As much as we love fries with that shake, nothing compares to an efficient restaurant with interactive customer service and perfect orders every time. The challenge is we live in a world that expects quick service no matter how busy the restaurant gets and our waiters to have our undivided attention at a moment’s notice. While these aren’t new challenges to the restaurant industry, they have contributed to driving technology adoption to overcome them.
Based on our observations of evolving trends and hearing about what irks our clients, we have outlined the benefits technology can have on restaurants, both fine dining and casual options.
Fine Dining Solutions
Many fine dining establishments offer specialty menus, like drinks, desserts or wine pairings, to their patrons. By incorporating tabletop tablets to host these menus, restaurants can provide relevant product information and peer reviews (like Wine Spectator), as well as update menu items in real time. Providing customers with more information about each item can help them make a decision, as opposed to trying to decide from a simple list.

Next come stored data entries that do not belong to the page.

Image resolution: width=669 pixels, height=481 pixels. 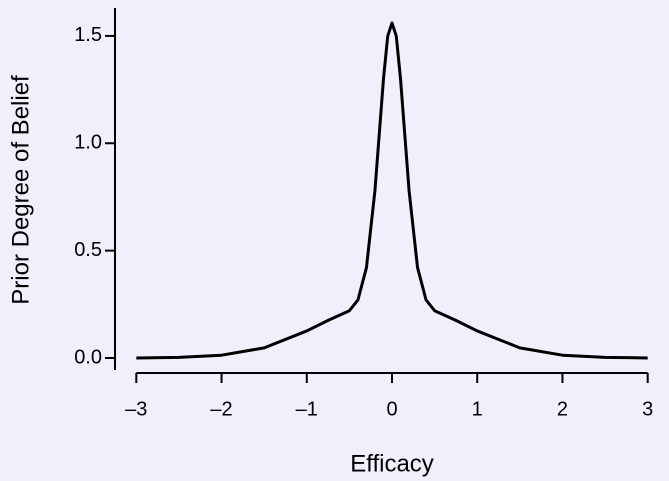 I want to click on x-tick-label: –2, so click(x=221, y=409).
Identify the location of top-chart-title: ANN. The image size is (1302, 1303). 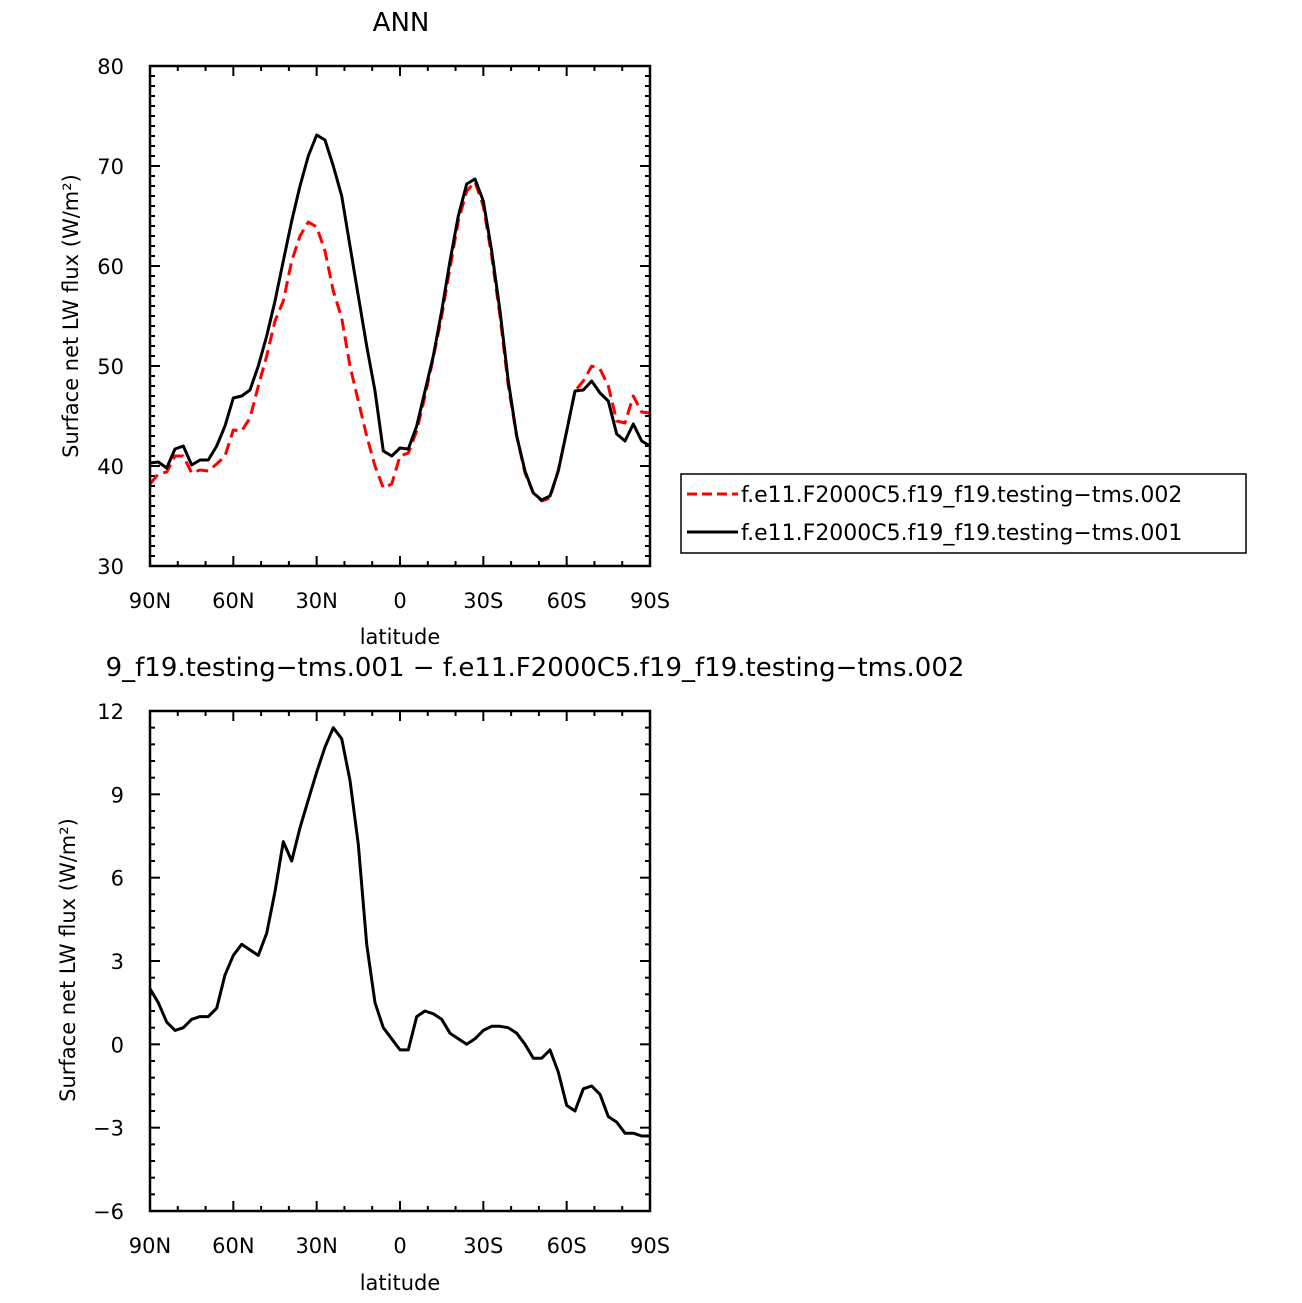
(402, 23).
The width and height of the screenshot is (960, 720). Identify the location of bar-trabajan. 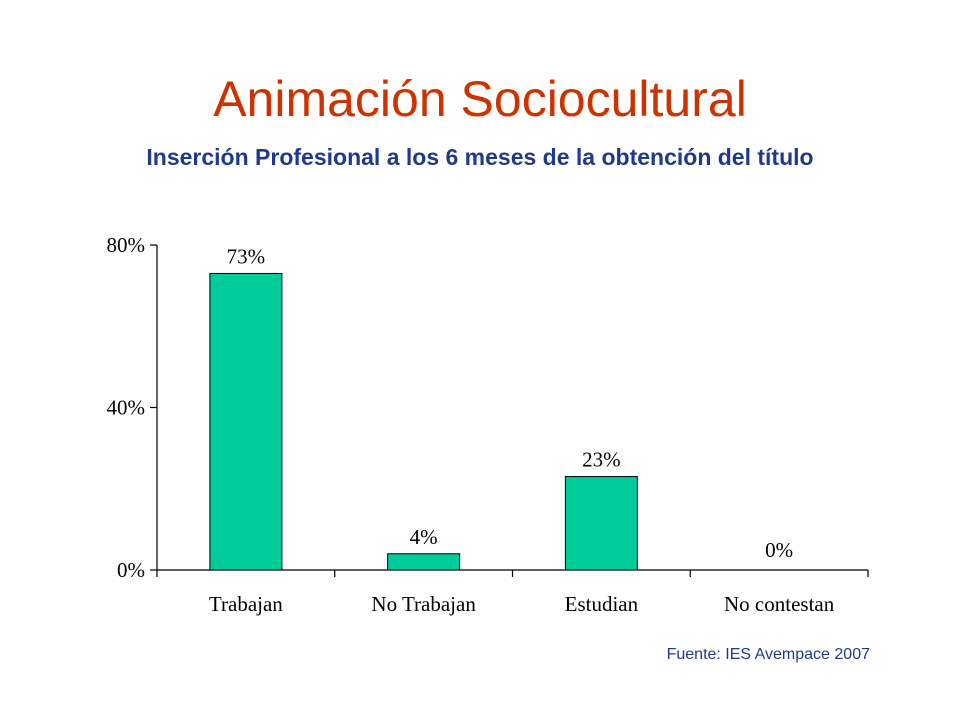
(246, 422).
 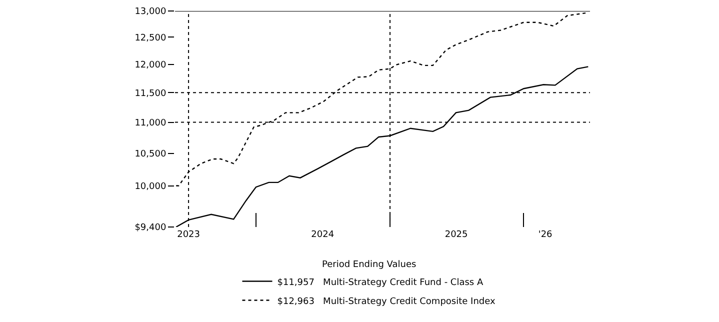 What do you see at coordinates (150, 228) in the screenshot?
I see `y-tick-label: $9,400` at bounding box center [150, 228].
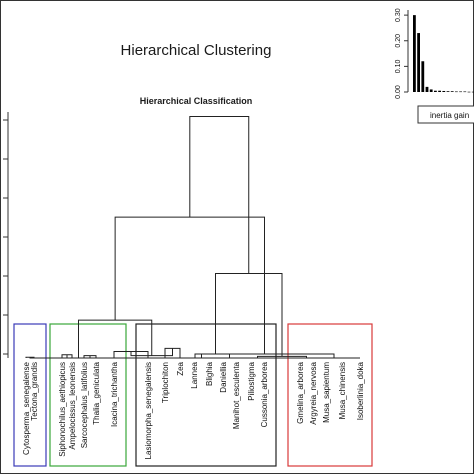 The height and width of the screenshot is (474, 474). I want to click on leaf-label: Manihot_esculenta, so click(236, 395).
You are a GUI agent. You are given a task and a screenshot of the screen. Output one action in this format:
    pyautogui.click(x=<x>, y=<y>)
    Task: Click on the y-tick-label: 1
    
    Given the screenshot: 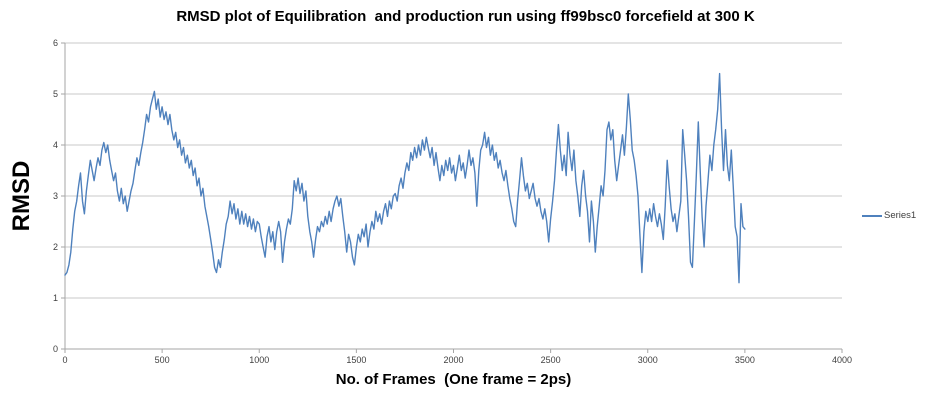 What is the action you would take?
    pyautogui.click(x=56, y=298)
    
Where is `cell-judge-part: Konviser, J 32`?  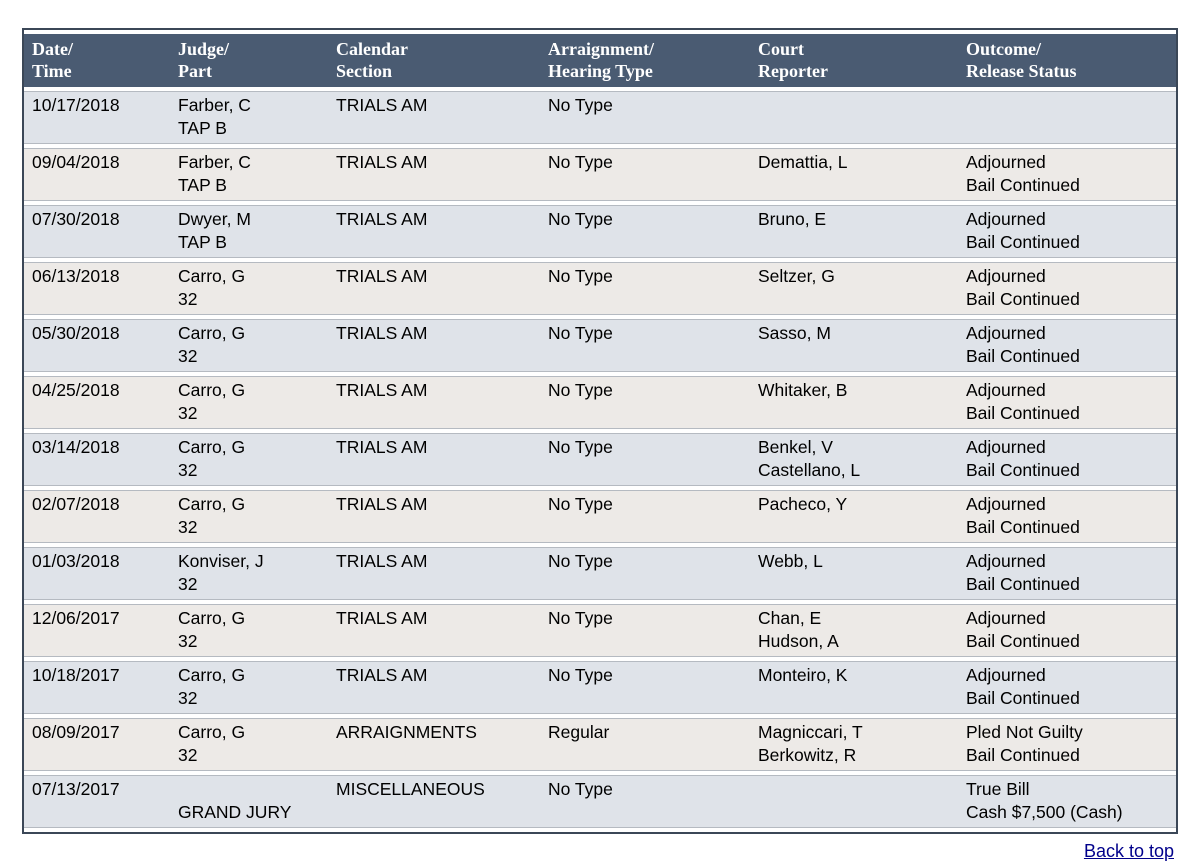 cell-judge-part: Konviser, J 32 is located at coordinates (249, 574).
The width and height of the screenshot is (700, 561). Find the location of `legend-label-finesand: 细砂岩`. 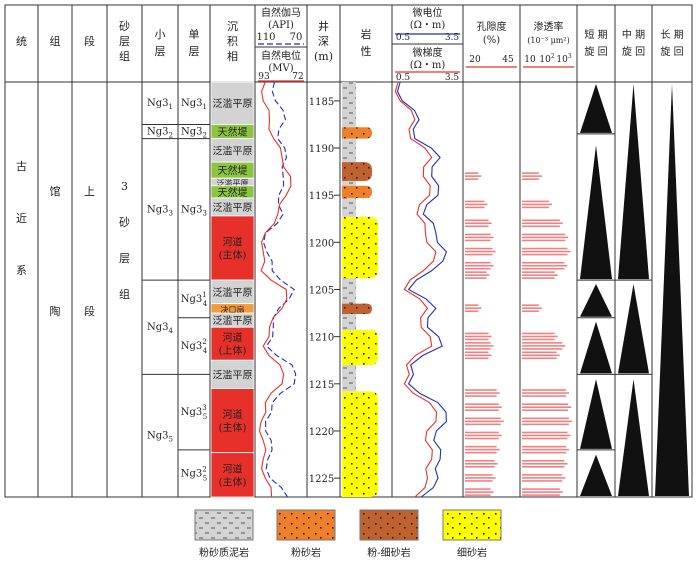

legend-label-finesand: 细砂岩 is located at coordinates (472, 552).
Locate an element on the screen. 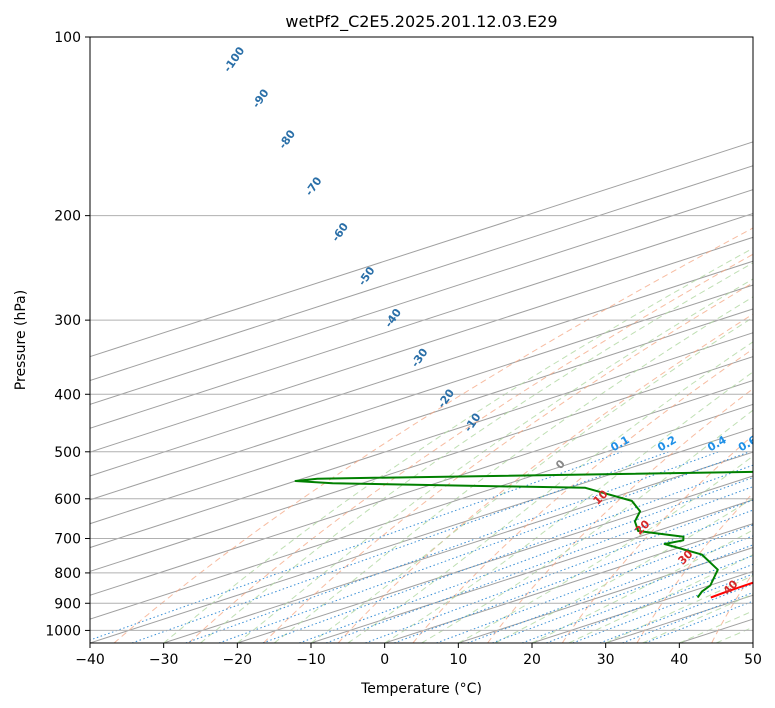  dry-adiabat-label: -50 is located at coordinates (367, 276).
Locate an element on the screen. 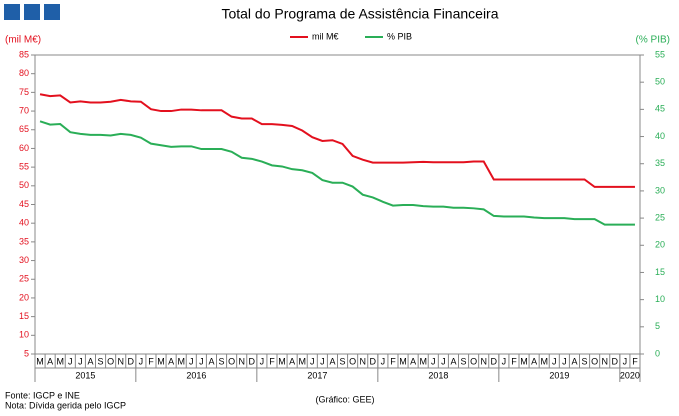  y2-tick-label: 20 is located at coordinates (660, 245).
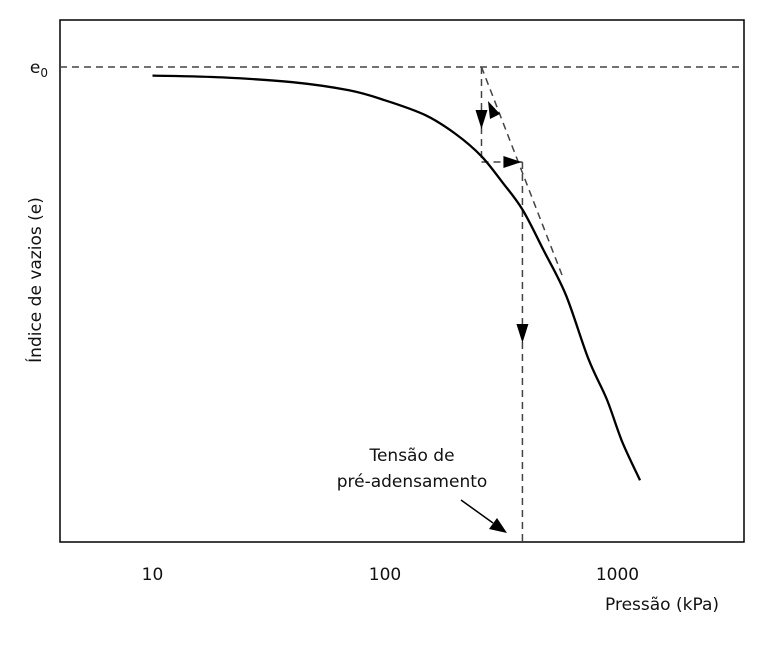 The image size is (768, 646). What do you see at coordinates (35, 68) in the screenshot?
I see `y-tick-label-base: e` at bounding box center [35, 68].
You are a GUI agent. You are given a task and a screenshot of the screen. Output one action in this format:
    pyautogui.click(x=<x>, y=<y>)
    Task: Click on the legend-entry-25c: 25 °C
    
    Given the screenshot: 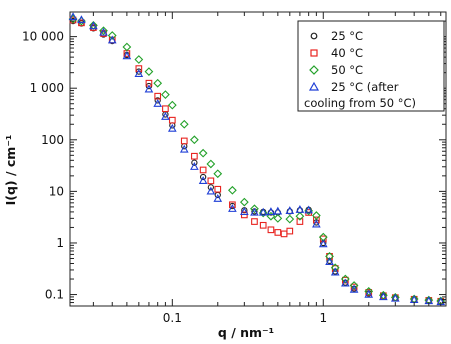 What is the action you would take?
    pyautogui.click(x=336, y=36)
    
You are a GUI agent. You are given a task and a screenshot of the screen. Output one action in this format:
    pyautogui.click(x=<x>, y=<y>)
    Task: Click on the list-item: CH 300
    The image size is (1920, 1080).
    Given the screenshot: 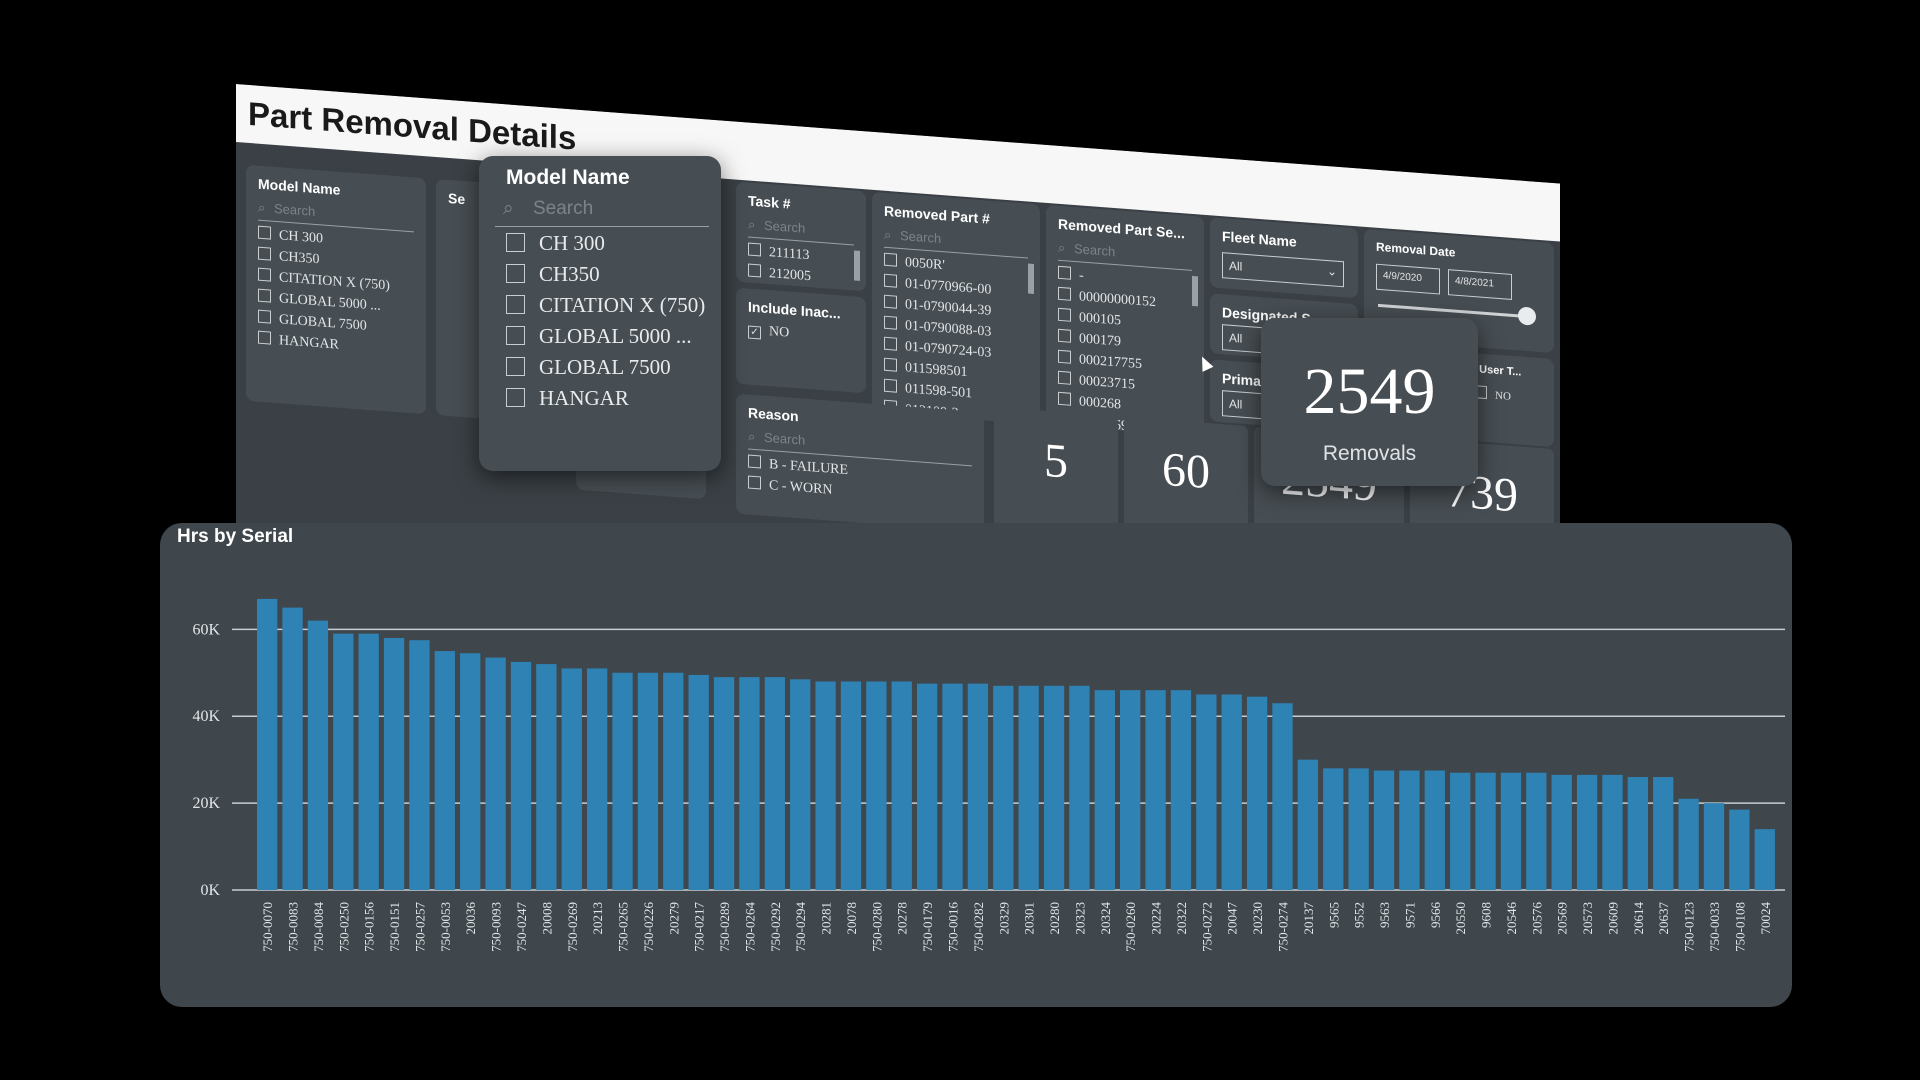 What is the action you would take?
    pyautogui.click(x=606, y=246)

Working in a fine dining restaurant also comes with certain expectations for servers, such as remembering regular customers’ drink preferences. Equipping servers with handheld devices can drastically increase the customer service. For example, a cloud database could host customer profiles that store past orders, allergies, food preferences, previous drink selections and any other notes.
Additionally, these devices allow waiters to receive real-time updates on food specials and products based on inventory availability. This way no server has to have the awkward “We ran out of that item” talk when they return from the kitchen. Finally, handhelds allow for direct communication between the wait staff and kitchen for specialty orders or last minute changes.
Everyday Casual Fixes
Tablets can also be extremely useful in casual dining settings as they allow servers on the floor to cover more tables. Instead of the server running back and forth, the tablets do the talking virtually to the kitchen. By utilizing technology, servers can instantly send an order to the kitchen with a few taps while at the table and spend more time interacting with the customers as opposed to running back and forth to put orders in. This leads to better overall service as well as enhanced customer experience for the restaurant and its patrons.
With how technology-dependent our society has become, integrating a familiar setting to most, like point and click technology through tablets, will drastically simplify the learning process. In the case of new hire training, tablets and their easy-to-use interface will decrease training time while simultaneously enhancing training quality, creating a more efficient team.
Additionally, by having a bird’s eye view via a digital system, servers can signal busboys virtually and hostesses can provide more accurate seating times and make notes to the staff about incoming large parties. By seeing accurate data on table turnover rates, wait times, server mistakes and kitchen deliveries, restaurant owners can understand what systems are working well and which need some improvements.
A digital tablet system can also integrate with printers so those customers that insist on having a paper receipt can get it immediately while they are bagging up their leftovers. Mobile payment applications can also be installed on the handhelds so the server can run the credit card while chatting with the customers right at the table. Really, the possibilities are endless here.
Because technology is constantly evolving, restaurants that aim to stay competitive in their industry should adapt to meet the expectations of their digital-savvy and fast-moving customers.